Further, it is clear a properly promulgated regulation trumps an M21–1MR provision or other VA directive that plainly is erroneous or inconsistent with regulation.  Compare Smith v. Shinseki, 647 F.3d 1380, 1385 (Fed. Cir. 2011) (“VA interpretations of its own regulations in its Adjudication Procedures Manual [M21–1MR] are ‘controlling’ as long as they are not ‘plainly erroneous or inconsistent with the regulation.'” (citing Thun v. Shinseki, 572 F.3d 1366, 1369 (Fed.Cir.2009) (quoting Auer v. Robbins, 519 U.S. 452, 461 (1997)))), Haas, 525 F.3d at 1197 (holding that an M21–1MR requirement inconsistent with regulation confers no rights on claimant), and Fournier, 23 Vet. App. at 487–88 (discussing Haas), with Cohen v. Brown, 10 Vet. App. 128, 139 (1997) (“Where the Manual M21–1MR and the regulation overlap, the Manual M21–1MR is irrelevant …. except where the Manual M21–1MR is more favorable to the claimant.”).  See also Castellano v. Shinseki, 25 Vet. App. 146, 150-52 (2011).
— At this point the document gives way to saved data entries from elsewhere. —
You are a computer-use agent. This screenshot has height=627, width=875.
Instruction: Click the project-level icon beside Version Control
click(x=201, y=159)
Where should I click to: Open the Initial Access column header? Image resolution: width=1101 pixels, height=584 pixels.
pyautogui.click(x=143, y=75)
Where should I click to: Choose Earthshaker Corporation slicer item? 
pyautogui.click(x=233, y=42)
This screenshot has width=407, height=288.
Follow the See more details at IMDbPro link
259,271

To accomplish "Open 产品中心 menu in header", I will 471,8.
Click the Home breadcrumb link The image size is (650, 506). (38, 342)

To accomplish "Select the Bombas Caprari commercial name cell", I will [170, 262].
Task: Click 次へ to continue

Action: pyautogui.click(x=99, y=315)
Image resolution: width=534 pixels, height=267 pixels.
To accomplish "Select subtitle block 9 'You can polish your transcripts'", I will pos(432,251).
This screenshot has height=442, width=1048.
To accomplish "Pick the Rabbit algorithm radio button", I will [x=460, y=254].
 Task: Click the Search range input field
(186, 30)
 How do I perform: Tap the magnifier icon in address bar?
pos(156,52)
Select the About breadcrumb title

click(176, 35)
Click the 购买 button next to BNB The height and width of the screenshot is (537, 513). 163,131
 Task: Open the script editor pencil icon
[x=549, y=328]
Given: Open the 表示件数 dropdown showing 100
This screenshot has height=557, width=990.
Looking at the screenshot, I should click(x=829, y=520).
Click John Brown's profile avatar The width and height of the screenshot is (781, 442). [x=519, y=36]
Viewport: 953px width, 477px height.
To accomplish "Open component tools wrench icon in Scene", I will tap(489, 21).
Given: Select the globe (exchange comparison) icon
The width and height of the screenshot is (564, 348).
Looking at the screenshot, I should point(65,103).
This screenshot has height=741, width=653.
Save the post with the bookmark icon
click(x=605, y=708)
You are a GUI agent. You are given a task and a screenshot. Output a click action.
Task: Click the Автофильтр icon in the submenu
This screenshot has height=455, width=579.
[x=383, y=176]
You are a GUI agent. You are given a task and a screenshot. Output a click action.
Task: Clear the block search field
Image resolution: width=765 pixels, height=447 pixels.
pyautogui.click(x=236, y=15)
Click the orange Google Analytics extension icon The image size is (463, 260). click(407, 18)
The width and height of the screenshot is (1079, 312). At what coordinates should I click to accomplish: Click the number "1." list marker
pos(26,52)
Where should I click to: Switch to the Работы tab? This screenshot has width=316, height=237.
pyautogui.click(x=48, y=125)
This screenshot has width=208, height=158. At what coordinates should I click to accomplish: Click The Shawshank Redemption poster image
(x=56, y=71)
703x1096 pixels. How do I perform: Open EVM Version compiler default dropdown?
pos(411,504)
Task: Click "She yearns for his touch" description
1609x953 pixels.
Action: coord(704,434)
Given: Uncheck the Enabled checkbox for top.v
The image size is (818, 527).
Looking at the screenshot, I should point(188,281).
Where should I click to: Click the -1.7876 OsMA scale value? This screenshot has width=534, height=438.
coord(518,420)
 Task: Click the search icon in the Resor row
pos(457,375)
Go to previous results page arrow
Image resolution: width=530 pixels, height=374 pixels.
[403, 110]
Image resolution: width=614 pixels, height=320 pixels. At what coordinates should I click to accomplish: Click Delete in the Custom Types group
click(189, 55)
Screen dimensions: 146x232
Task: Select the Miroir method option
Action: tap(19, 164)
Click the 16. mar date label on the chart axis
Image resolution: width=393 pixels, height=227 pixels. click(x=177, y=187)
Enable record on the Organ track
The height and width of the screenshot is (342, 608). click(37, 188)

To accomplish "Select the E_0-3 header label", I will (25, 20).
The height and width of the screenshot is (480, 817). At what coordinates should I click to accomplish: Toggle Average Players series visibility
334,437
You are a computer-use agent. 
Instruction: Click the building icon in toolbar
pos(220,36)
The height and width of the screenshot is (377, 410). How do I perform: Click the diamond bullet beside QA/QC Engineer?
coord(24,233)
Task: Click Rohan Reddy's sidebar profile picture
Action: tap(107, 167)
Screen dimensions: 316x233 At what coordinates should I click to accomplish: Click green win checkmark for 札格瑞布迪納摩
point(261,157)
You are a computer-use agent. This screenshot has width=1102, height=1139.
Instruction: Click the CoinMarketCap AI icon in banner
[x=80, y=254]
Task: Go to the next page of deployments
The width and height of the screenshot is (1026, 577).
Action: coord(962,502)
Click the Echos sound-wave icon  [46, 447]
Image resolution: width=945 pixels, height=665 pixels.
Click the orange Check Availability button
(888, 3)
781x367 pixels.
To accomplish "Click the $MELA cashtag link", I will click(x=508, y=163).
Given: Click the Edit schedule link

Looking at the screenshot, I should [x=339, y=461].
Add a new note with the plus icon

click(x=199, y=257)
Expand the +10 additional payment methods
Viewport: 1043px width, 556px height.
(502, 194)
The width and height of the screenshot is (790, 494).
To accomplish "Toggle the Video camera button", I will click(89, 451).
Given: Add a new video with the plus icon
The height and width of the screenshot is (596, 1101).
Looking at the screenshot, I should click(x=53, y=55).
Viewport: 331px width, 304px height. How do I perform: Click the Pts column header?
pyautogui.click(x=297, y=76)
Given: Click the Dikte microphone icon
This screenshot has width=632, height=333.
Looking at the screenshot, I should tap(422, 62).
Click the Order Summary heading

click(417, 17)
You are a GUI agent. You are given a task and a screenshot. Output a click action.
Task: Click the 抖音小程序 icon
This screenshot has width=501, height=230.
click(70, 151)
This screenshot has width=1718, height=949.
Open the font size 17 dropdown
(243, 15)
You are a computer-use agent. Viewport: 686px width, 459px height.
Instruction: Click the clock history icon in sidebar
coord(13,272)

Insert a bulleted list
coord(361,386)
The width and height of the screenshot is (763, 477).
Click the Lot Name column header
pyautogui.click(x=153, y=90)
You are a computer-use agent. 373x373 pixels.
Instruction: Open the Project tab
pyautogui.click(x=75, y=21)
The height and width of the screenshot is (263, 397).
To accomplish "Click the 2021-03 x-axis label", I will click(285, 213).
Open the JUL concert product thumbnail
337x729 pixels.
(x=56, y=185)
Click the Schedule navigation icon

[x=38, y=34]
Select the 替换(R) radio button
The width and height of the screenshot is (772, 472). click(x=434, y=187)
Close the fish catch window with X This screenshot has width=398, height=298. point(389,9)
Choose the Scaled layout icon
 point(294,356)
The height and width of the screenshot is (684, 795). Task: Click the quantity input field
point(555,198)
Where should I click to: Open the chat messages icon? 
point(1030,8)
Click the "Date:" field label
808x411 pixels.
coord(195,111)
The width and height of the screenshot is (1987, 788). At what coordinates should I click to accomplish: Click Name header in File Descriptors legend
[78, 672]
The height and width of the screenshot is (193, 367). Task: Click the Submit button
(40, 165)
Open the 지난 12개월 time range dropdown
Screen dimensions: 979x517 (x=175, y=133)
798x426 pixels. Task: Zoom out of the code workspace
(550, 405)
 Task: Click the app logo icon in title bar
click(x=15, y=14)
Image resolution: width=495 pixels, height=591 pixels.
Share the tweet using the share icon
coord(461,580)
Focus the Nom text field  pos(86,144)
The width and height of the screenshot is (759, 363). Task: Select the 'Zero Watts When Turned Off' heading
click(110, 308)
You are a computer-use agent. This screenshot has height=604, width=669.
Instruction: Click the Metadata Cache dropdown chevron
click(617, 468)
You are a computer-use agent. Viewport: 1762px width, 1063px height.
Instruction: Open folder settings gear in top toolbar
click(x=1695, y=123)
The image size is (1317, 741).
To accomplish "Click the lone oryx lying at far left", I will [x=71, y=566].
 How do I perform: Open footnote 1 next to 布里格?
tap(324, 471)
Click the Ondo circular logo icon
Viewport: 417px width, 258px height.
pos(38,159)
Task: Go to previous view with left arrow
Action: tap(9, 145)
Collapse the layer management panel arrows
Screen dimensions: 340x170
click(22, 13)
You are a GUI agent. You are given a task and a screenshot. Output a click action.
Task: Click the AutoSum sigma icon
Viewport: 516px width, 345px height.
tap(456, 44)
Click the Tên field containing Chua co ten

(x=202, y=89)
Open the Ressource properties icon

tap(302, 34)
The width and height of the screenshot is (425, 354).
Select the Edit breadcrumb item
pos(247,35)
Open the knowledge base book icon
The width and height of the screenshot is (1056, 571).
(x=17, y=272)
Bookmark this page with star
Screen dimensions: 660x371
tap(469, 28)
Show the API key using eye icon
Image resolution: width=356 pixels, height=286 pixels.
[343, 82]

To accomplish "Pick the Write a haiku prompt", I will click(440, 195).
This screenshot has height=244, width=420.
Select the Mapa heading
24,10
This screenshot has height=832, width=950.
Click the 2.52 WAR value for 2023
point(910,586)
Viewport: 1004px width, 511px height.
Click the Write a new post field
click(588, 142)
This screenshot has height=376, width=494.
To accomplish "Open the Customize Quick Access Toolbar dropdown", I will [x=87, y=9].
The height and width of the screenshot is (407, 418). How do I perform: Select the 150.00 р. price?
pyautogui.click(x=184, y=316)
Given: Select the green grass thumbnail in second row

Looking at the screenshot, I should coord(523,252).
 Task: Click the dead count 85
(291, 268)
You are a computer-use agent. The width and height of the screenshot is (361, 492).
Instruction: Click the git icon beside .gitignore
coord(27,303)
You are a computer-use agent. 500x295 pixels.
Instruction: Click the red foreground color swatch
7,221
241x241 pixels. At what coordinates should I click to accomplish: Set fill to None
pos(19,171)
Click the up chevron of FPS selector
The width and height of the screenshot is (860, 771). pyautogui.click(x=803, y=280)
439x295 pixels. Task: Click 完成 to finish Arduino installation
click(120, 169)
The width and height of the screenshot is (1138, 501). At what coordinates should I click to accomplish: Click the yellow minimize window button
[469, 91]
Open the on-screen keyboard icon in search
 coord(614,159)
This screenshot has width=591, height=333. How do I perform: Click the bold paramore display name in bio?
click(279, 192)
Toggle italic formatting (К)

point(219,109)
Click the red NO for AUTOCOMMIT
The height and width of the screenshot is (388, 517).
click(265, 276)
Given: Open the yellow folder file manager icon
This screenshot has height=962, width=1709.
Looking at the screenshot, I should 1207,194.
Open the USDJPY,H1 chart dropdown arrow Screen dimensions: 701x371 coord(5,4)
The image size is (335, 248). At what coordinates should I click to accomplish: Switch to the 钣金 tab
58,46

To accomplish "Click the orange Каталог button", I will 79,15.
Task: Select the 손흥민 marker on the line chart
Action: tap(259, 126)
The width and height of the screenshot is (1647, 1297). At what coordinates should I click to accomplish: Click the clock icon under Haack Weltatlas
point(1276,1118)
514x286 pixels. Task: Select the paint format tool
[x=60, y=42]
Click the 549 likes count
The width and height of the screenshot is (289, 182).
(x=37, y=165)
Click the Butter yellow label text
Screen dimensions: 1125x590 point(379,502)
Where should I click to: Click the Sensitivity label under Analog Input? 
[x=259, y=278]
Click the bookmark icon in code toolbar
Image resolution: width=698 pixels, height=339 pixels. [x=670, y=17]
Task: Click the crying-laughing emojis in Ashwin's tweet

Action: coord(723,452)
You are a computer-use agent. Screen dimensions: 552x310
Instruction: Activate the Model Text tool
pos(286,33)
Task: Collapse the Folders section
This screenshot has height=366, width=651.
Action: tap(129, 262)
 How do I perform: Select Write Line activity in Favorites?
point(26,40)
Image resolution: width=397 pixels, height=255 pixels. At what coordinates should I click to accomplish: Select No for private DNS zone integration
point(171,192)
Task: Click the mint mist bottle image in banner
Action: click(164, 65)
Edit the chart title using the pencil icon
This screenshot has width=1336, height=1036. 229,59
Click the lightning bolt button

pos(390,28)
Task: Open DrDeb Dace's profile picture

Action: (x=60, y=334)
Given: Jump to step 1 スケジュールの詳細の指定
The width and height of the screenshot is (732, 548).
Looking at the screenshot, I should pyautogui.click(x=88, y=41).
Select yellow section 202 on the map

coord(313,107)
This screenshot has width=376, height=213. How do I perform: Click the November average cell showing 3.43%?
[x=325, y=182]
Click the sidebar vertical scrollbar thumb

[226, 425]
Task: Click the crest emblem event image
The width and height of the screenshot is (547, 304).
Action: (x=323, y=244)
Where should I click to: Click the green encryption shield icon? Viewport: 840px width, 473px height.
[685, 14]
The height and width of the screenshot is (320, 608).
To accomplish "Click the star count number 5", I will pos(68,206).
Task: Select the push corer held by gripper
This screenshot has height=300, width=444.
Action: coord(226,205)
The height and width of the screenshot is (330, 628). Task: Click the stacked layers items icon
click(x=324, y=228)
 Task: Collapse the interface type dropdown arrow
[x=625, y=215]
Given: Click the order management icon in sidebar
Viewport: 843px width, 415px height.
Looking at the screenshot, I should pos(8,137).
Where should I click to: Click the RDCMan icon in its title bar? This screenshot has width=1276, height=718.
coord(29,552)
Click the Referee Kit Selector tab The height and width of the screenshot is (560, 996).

The BVA is not free to ignore regulations that the Secretary has promulgated consistent with his statutory authority.  Rather, the “BVA is required to apply all relevant statutes and regulations appropriate to the particular case before it.”  Wilson (Merritte) v. West, 11 Vet. App. 383, 385 (1998) (holding that failure of VA to follow its own regulations in terminating dependency and indemnity compensation benefits, based on severance of service connection, constituted prejudicial error); see also Patton v. West, 12 Vet. App. 272, 283 (1999) (“the Court believes that substantial interests of justice dictate that the Court require the Secretary to adhere to his own regulatory provisions”); Buzinski v. Brown, 6 Vet. App. 360, 367 (1994) (“we agree that … VA is obligated to follow the regulations it promulgates” (citing United States ex rel. Accardi v. Shaughnessy, 347 U.S. 260, 269 (1954); Vitarelli v. Seaton, 359 U.S. 535, 539 (1959))).

OGC Opinions

The Office of General Counsel of the Department of Veterans Affairs (“OGC”) is the Secretary’s law firm.  One role of OGC is to issue written legal opinions on questions of law raised in adjudicating benefits claims.  The General Counsel’s interpretations on legal matters in those opinions are binding on VA officials, the Board, and VA regional offices in adjudications until a change in the law by Congress, a Court decision, or a later written OGC opinion.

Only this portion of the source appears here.